● RAW RECORDS:
****************************************
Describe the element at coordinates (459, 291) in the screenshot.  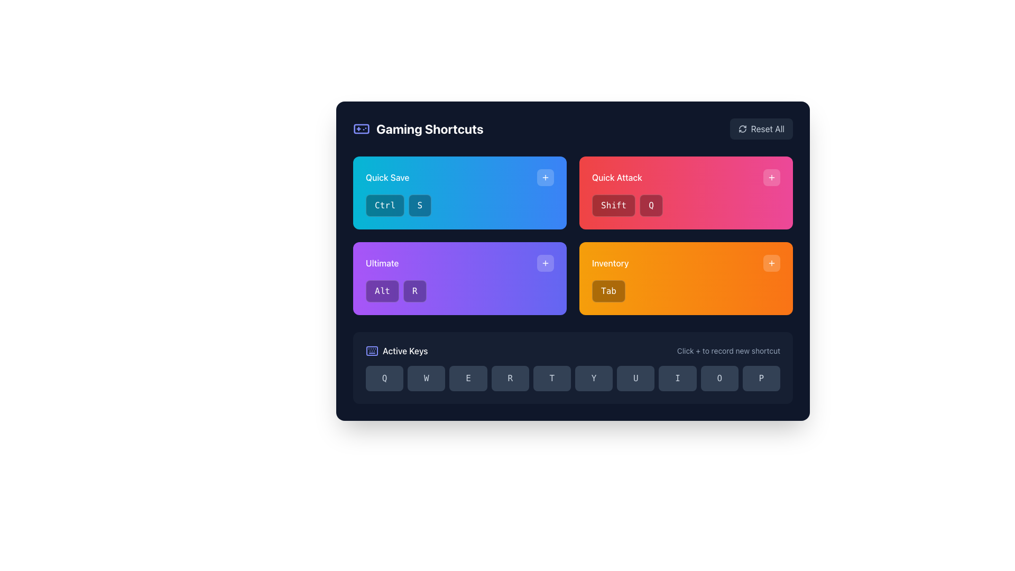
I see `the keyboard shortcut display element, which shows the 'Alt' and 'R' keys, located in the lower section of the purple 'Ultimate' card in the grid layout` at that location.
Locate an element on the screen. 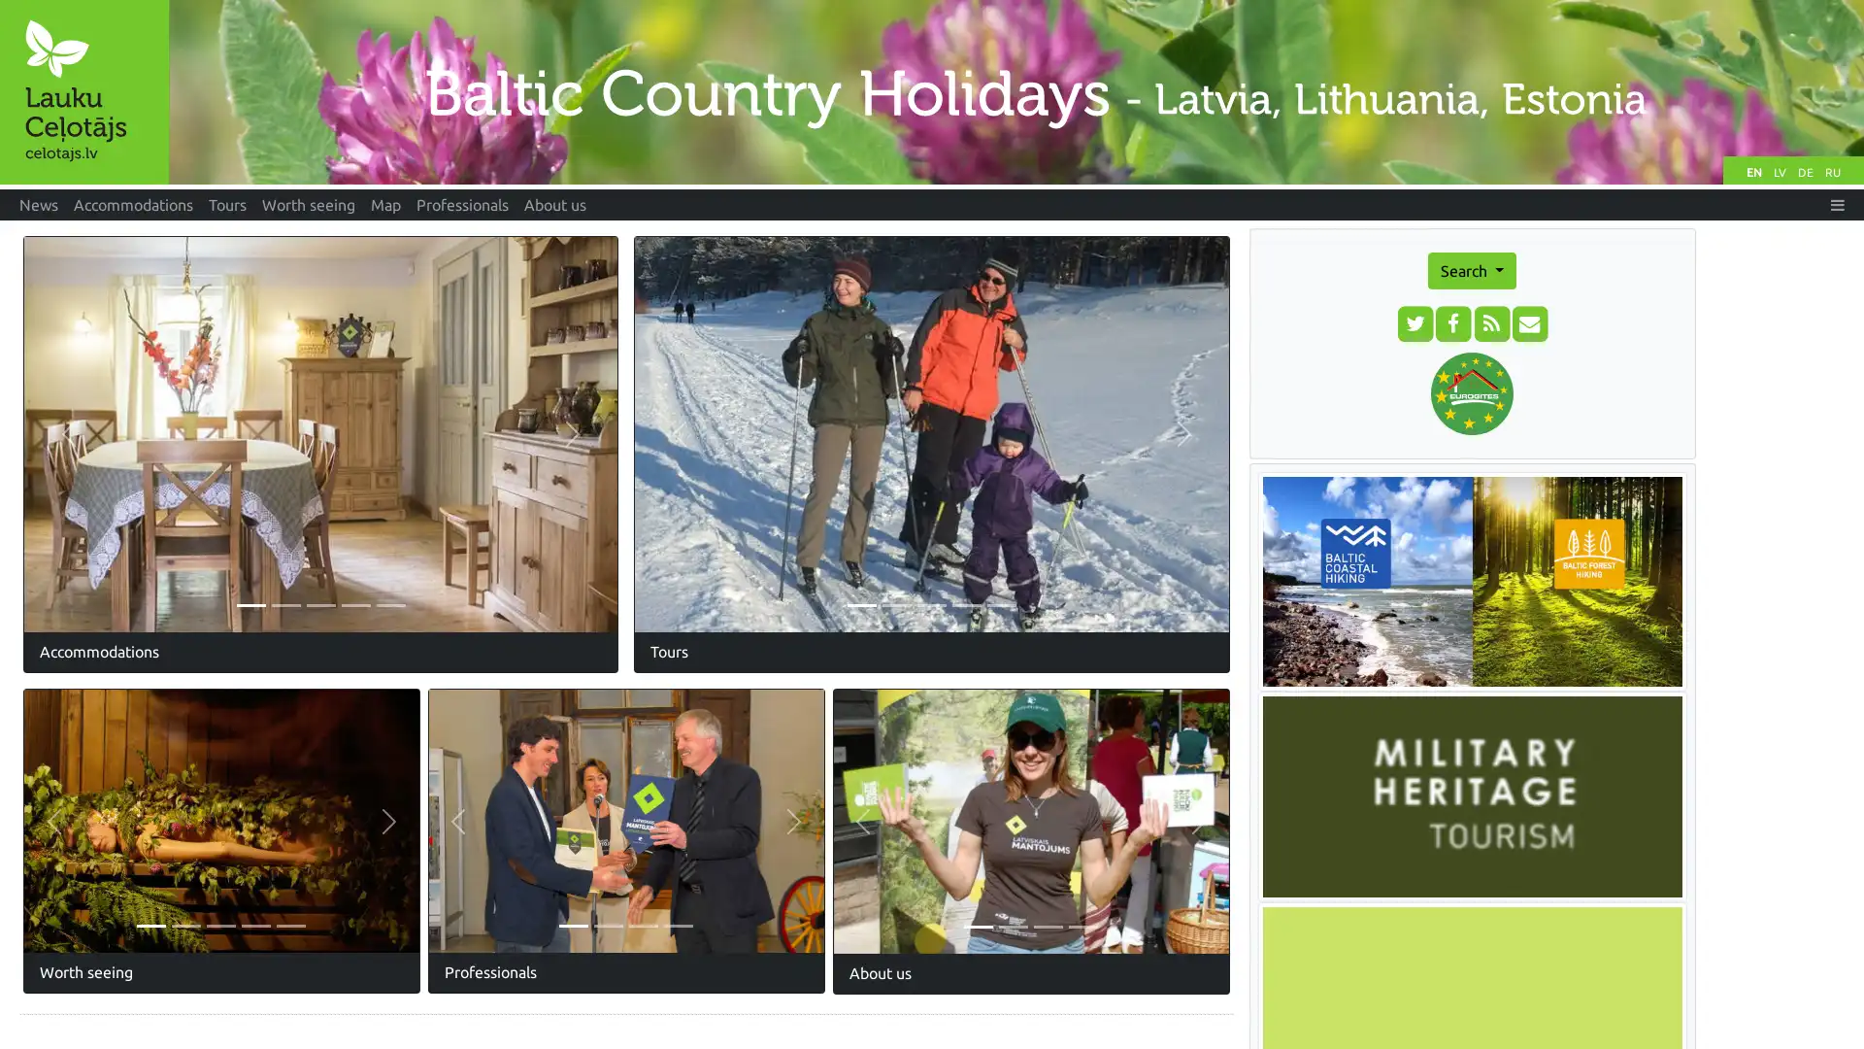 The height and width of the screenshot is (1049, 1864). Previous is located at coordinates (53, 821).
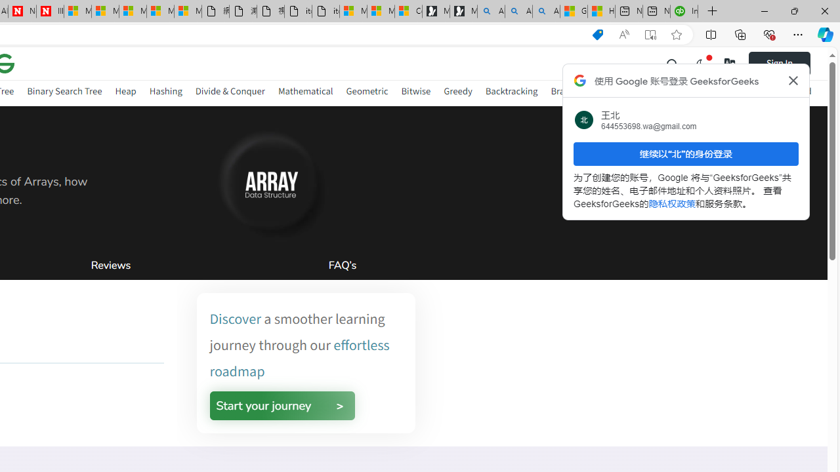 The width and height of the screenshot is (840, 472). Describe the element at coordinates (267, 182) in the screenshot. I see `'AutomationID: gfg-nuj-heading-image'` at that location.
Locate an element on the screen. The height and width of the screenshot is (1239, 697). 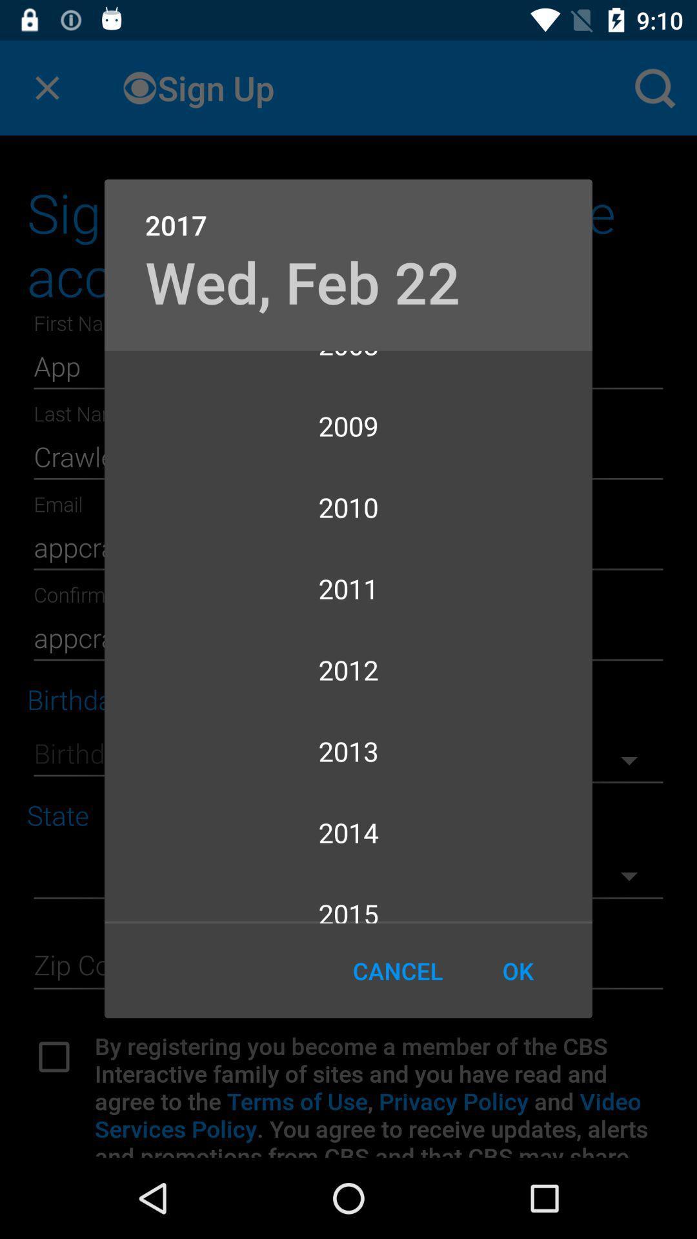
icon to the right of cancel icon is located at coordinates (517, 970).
****************************************
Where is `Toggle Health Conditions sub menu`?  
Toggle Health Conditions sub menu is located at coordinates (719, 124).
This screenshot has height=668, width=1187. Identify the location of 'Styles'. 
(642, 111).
****************************************
● STATED TASK: Pick out each line of the material above that contains the string "Health", and copy those lines in full. Case counts.

● TASK RESPONSE:
Where is `Toggle Health Conditions sub menu`?  
Toggle Health Conditions sub menu is located at coordinates (719, 124).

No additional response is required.